-- START ENTRIES PROVIDED --

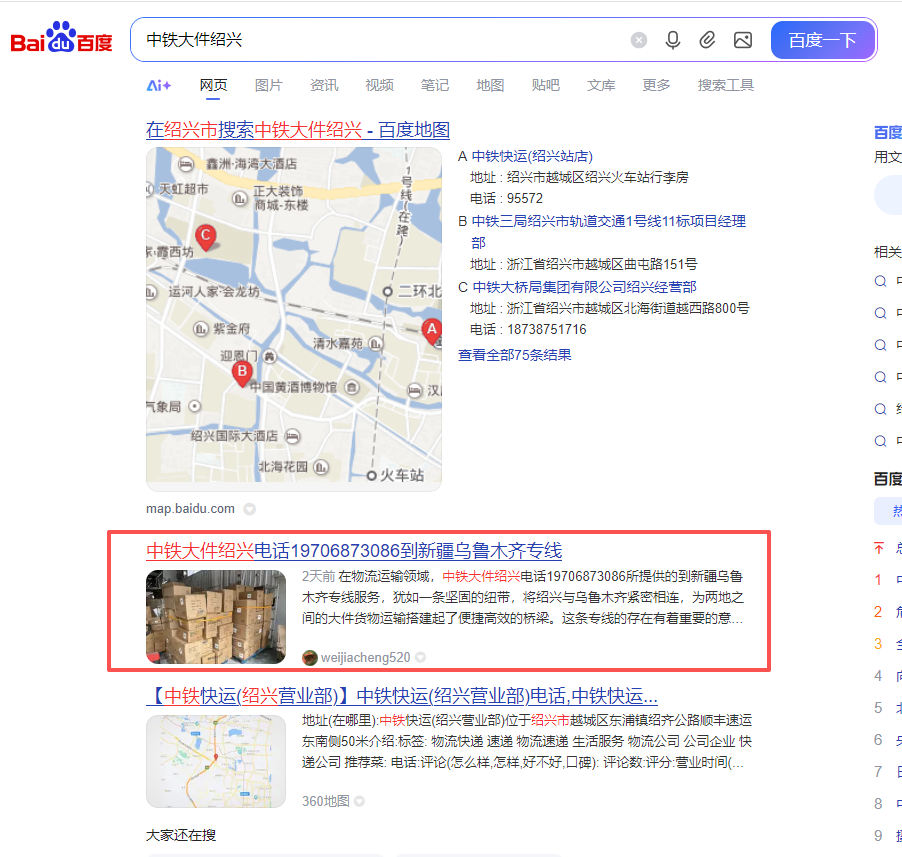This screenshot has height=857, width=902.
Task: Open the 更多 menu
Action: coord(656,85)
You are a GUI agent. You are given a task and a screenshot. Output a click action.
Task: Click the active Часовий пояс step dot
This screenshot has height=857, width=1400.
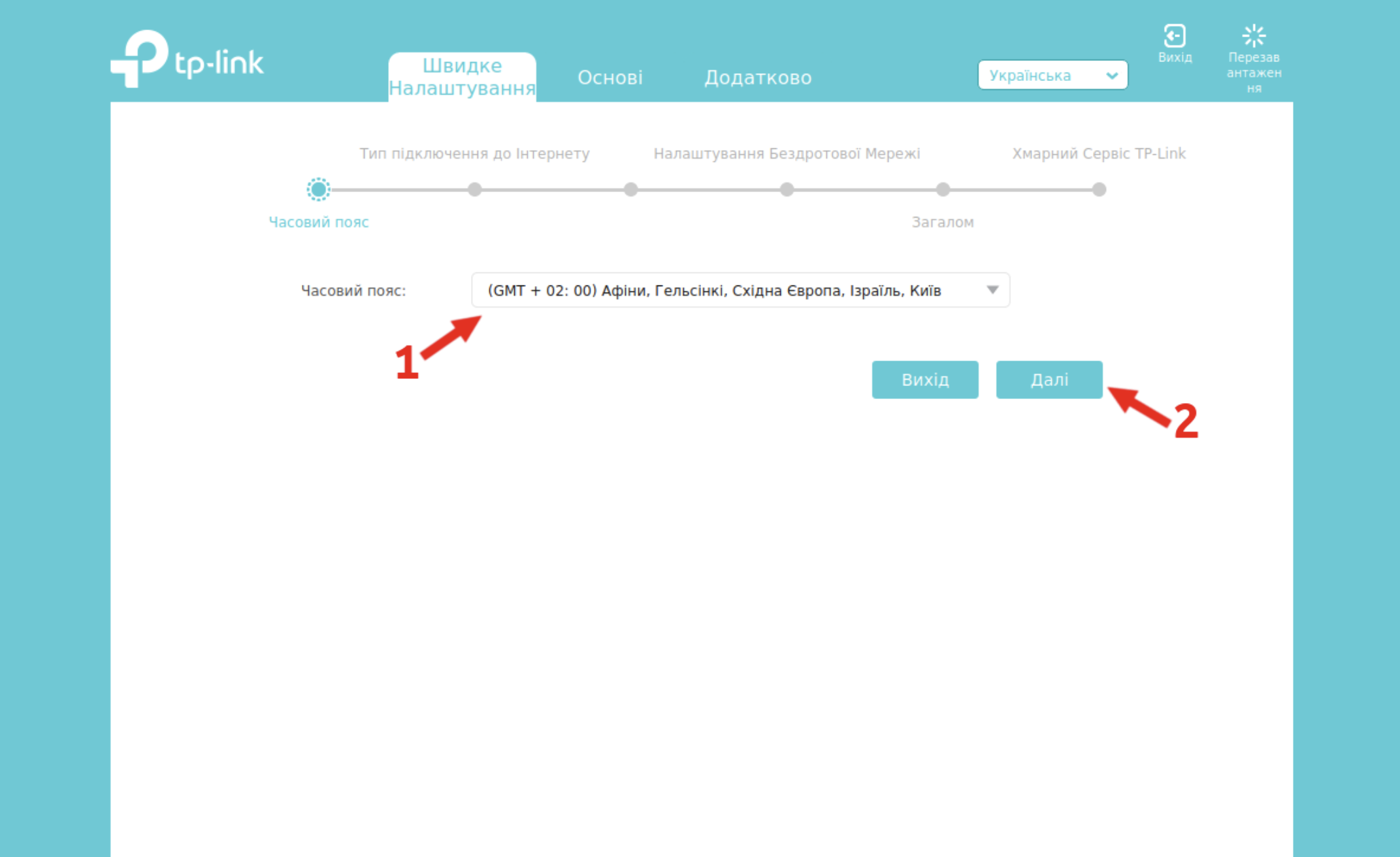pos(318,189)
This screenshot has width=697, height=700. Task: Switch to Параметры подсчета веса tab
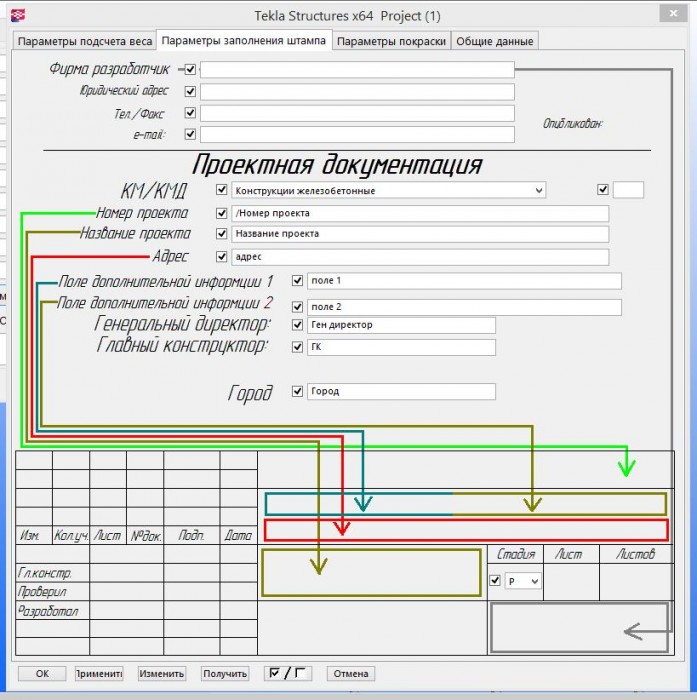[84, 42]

-- END ENTRIES PROVIDED --
-- START ENTRIES PROVIDED --

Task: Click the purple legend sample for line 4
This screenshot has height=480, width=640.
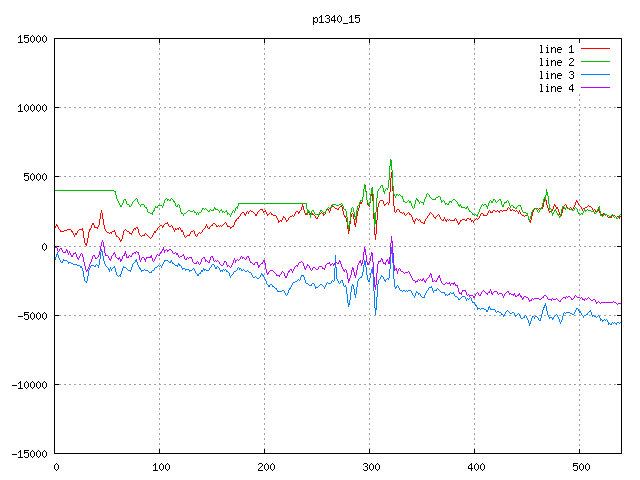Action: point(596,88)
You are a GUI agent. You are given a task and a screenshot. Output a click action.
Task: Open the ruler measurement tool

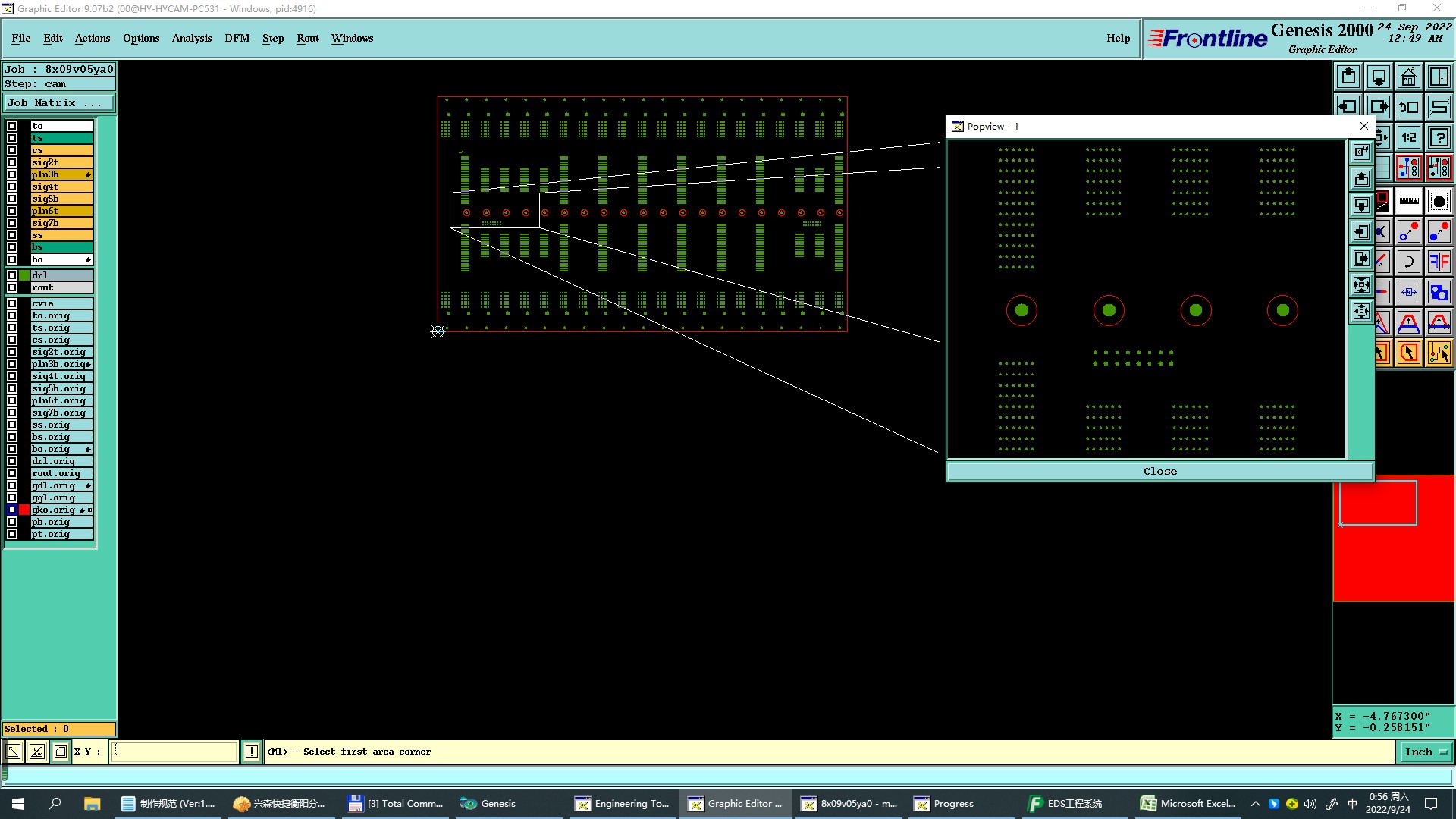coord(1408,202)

-- END ENTRIES PROVIDED --
-- START ENTRIES PROVIDED --

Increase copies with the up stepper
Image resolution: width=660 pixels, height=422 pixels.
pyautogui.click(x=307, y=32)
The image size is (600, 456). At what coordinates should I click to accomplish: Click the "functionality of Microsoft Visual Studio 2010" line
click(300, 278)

-- END ENTRIES PROVIDED --

# STATED GOAL
Rewrite the part of the listing that opens with the line containing "The image size" and closes with the line containing "click(300, 278)" as a Markdown table with columns n and Line, numbering each row and leaving out blank lines.

# EXERCISE SOLUTION
| n | Line |
|---|---|
| 1 | The image size is (600, 456). At what coordinates should I click to accomplish: Click the "functionality of Microsoft Visual Studio 2010" line |
| 2 | click(300, 278) |